WORK TO DO - Write out everything from the start of the records down through the line containing "Looking at the" as a numbered list, skipping blank lines.

MATERIAL -

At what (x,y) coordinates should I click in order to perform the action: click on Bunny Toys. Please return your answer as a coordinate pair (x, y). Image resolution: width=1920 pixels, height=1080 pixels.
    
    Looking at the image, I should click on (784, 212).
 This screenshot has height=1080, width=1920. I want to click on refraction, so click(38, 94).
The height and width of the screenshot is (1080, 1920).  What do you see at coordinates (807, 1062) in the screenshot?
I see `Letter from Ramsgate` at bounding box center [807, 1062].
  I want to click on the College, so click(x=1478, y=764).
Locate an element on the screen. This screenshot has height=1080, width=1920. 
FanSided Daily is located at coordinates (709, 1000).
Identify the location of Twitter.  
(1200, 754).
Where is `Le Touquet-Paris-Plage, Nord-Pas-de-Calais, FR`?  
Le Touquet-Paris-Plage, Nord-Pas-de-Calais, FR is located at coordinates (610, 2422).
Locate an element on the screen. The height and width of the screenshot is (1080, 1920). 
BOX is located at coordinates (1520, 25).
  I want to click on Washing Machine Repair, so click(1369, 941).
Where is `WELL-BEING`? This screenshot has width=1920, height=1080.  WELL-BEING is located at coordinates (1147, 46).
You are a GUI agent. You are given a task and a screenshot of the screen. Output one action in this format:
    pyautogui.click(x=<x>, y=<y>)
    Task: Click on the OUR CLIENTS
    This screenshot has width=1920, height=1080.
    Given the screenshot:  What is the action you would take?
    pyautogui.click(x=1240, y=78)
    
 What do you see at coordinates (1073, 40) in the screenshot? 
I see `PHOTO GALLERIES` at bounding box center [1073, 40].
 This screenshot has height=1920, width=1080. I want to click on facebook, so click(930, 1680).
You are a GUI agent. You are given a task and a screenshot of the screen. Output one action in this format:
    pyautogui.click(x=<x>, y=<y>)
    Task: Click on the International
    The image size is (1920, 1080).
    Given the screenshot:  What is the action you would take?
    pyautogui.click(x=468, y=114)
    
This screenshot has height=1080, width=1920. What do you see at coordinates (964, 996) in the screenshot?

EXERCISE ANSWER -
1. At what (x,y) coordinates should I click in order to perform the action: click on Bunny Toys. Please return your answer as a coordinate pair (x, y). Image resolution: width=1920 pixels, height=1080 pixels.
2.     Looking at the image, I should click on (784, 212).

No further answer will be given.